I tend to believe now that there was no guy with flowers in the first place. Things like that make you question a whole person, a whole identity. Just one lie like that is enough to make you doubt everything that girl said.

Last week I saw a guy who is in his 2nd year at university. He was talking with me about music and matches, and suddenly he received his grade in one of the courses he was taking last semester. He was very happy. I saw him call his friends to show off with pride. I watched him call his parents to tell them that their son is the best in town. I was very happy for him. It also reminded me not of my childhood, but reminded me with the fact that as you grow up, happiness gets a different meaning. Back then I used to look forward to my grades. I used to look forward to my summer vacation. I used to look forward to many things that are no longer around me. Yes I miss those days. That doesn't mean I will find happiness if I do the same things again in my age now. Would I get the satisfaction level up again if I enroll in a Master's program? I do not think so, because it is not about doing the same things. It is about identifying where your happiness lies and grasping it with both your fists. Would I get the satisfaction if I spend 10 hours playing console games with friends? I am sure it will be fun, but it won't get me anywhere I want.

I am going through some of the hardest days in my life. Days that I didn't see come. Days I didn't plan for. Days I haven't thought of alternatives or ways to overcome them.
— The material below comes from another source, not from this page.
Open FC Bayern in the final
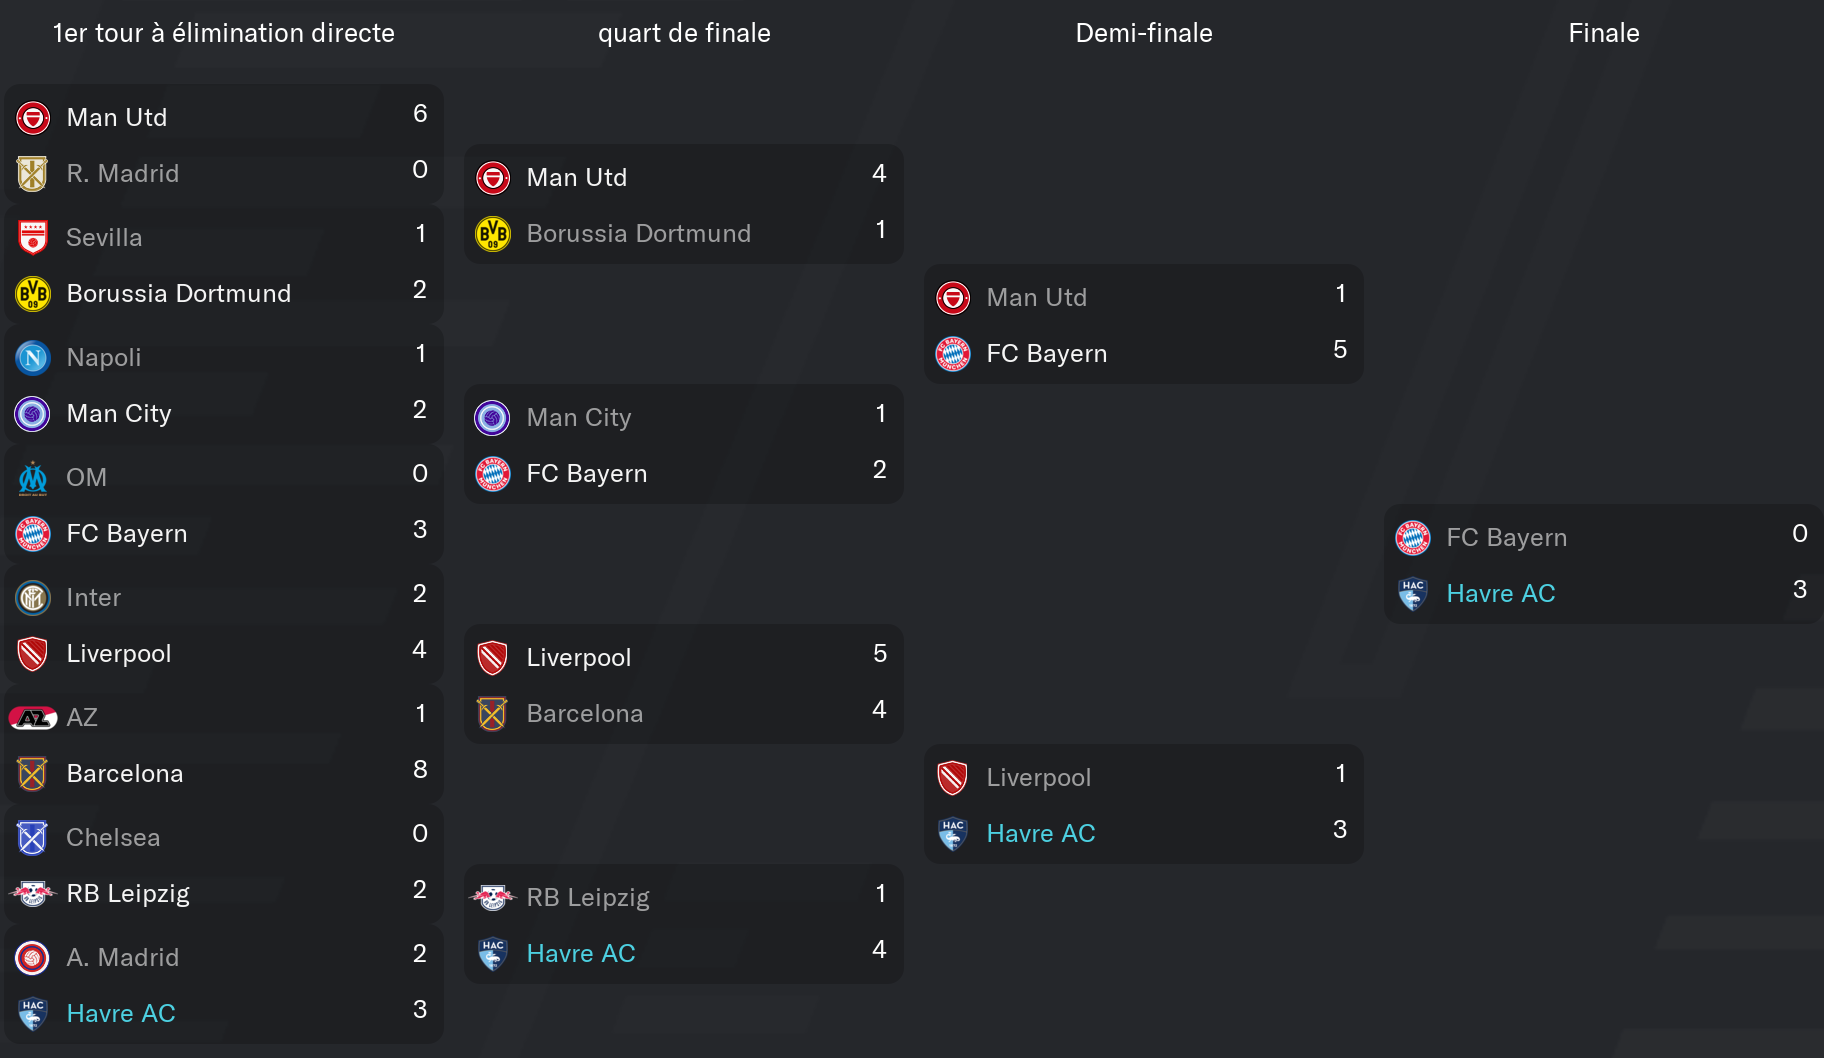This screenshot has height=1058, width=1824. (1506, 538)
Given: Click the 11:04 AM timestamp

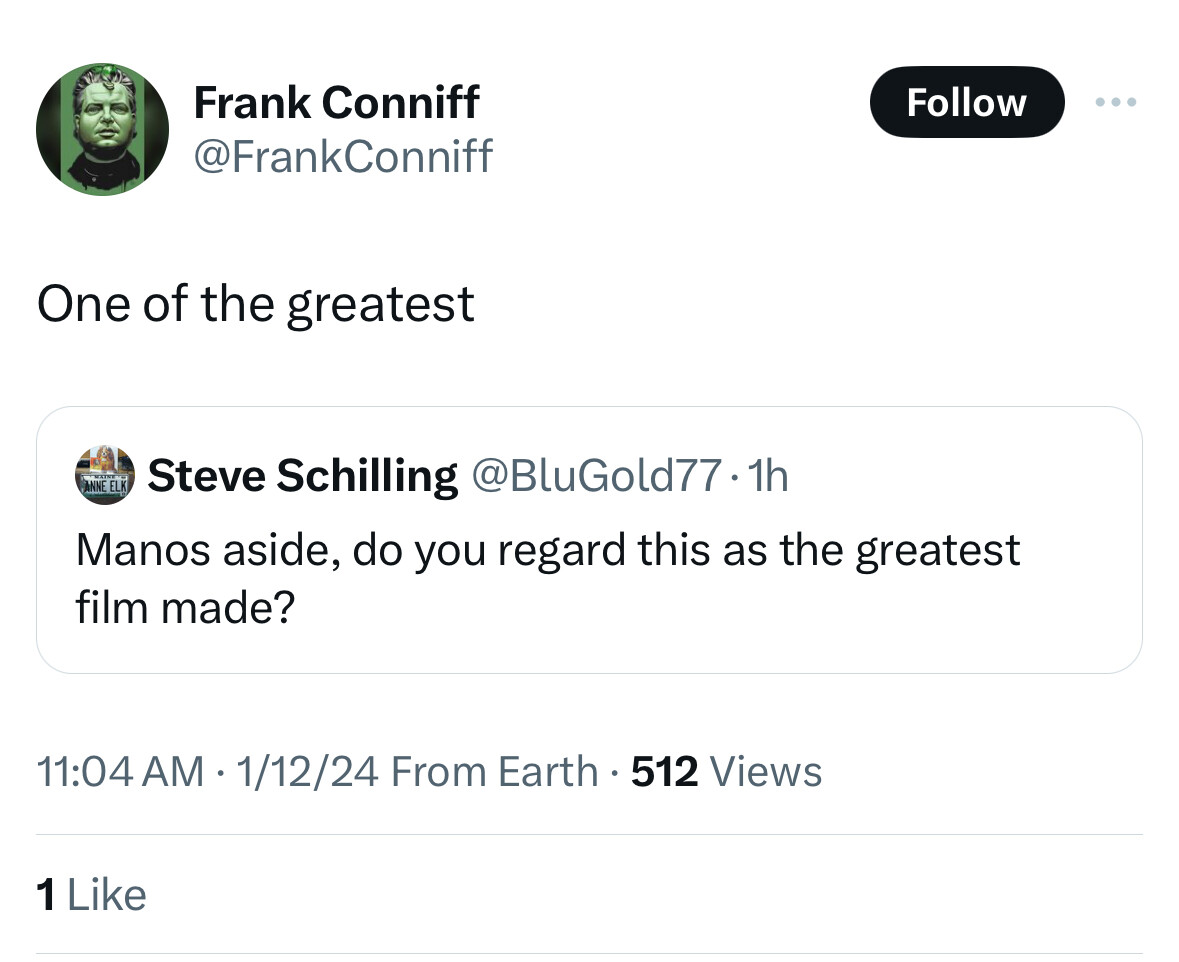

They say that something good must come after a lot of bad, and I await passionately and anxiously and also willingly with a smile to see what is next.


I am excited about what is next.

I know what is happiness.

I know where is happiness.

I have found happiness.

Have you?

2 Comments:

Blogger sohier said...

This comment has been removed by a blog administrator.

Monday, August 03, 2009 6:19:00 AM  
Blogger Unknown said...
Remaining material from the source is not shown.